Abstract Next-generation sequencing technologies have revolutionized cancer genomics research by providing a comprehensive method of detecting somatic cancer genome alterations. In this study, we describe a next-generation semiconductor sequencing protocol for rapid (2 days), standardized, and cost-effective gene analysis for human cancer specimens including FFPE samples. DNA was extracted from 19 human cancer cell lines and 61 human cancer specimens and their corresponding non-cancerous tissues, including oral squamous cell carcinomas and multiple myelomas. Using the Ion Ampliseq Comprehensive Cancer Panel, we sequenced 15992 loci from 409 tumor suppressor genes and oncogenes frequently cited and frequently mutated in human cancers (covered regions = 95.4% of total). Each sample underwent on average 8.3 million sequencing reads after quality filtering. The mean read depths were 461x, and >95% of targeted bases were represented by at least 20 reads.

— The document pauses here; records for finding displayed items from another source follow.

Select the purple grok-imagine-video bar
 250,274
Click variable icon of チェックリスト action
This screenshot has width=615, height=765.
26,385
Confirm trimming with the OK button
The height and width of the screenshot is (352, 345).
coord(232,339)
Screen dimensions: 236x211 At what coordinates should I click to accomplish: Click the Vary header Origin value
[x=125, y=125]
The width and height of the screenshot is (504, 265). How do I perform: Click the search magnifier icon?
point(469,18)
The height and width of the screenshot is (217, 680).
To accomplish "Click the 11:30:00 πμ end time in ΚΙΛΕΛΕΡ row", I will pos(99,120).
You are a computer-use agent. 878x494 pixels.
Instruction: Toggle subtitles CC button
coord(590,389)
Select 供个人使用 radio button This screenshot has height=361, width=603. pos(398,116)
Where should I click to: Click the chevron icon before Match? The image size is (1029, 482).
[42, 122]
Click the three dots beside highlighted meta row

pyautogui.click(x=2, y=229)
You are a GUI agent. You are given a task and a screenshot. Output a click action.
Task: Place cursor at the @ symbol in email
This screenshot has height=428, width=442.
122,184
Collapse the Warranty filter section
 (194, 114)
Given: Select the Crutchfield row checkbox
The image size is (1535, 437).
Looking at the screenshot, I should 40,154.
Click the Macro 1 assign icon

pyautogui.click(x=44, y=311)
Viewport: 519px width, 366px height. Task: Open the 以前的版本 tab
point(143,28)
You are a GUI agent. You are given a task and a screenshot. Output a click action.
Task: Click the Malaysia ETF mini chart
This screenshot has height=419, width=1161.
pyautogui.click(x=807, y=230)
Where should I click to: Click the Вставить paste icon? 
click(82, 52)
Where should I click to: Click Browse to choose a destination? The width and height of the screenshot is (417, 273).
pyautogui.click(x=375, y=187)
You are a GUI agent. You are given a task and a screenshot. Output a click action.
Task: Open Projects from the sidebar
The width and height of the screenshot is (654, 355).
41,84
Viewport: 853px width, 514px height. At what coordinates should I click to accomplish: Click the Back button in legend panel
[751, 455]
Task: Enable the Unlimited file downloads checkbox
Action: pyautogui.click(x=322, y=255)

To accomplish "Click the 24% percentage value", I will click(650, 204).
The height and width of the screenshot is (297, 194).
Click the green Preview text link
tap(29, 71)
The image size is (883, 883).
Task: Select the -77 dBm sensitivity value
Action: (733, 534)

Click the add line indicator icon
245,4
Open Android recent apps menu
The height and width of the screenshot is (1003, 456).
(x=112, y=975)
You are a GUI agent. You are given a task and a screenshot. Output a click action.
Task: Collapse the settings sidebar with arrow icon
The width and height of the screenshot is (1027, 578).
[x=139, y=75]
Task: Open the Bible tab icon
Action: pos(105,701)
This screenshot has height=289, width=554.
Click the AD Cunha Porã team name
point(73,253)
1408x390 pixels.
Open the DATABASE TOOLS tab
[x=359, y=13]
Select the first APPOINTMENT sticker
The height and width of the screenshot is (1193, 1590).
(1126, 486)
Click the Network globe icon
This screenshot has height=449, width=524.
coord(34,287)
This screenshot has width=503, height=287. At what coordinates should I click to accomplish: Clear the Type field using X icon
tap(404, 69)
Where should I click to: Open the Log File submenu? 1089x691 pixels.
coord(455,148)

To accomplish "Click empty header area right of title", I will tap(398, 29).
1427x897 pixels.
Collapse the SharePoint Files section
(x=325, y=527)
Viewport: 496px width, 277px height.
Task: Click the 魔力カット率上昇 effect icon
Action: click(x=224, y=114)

We also detected copy number variations in which segments of the genome can be duplicated or deleted from sequencing data. We found several genetic alterations that may have been associated with the poor prognosis and poor response to chemotherapy of cancer patients. Pathway assessment has shown that somatic aberrations within myeloma genomes are mainly involved in several important pathways, including cell cycle regulation, RTK-MAPK-PI3K and NF-kB. This study demonstrates the utility of using a semiconductor-based sequencing to efficiently identify human cancer mutations. The targeted next generation sequencing using low amounts of FFPE DNA is a valuable tool for high-throughput genetic testing in research and clinical settings. Citation Format: Yasushi Sasaki, Ryota Koyama, Takafumi Nakagaki, Miyuki Tamura, Masashi Idogawa, Takashi Tokino. Targeted sequencing of 409 cancer-related genes for somatic mutations and copy number variations in human cancer using the semiconductor sequencers. [abstract]. In: Proceedings of the 107th Annual Meeting of the American Association for Cancer Research; 2016 Apr 16-20; New Orleans, LA. Philadelphia (PA): AACR; Cancer Res 2016;76(14 Suppl):Abstract nr 3649.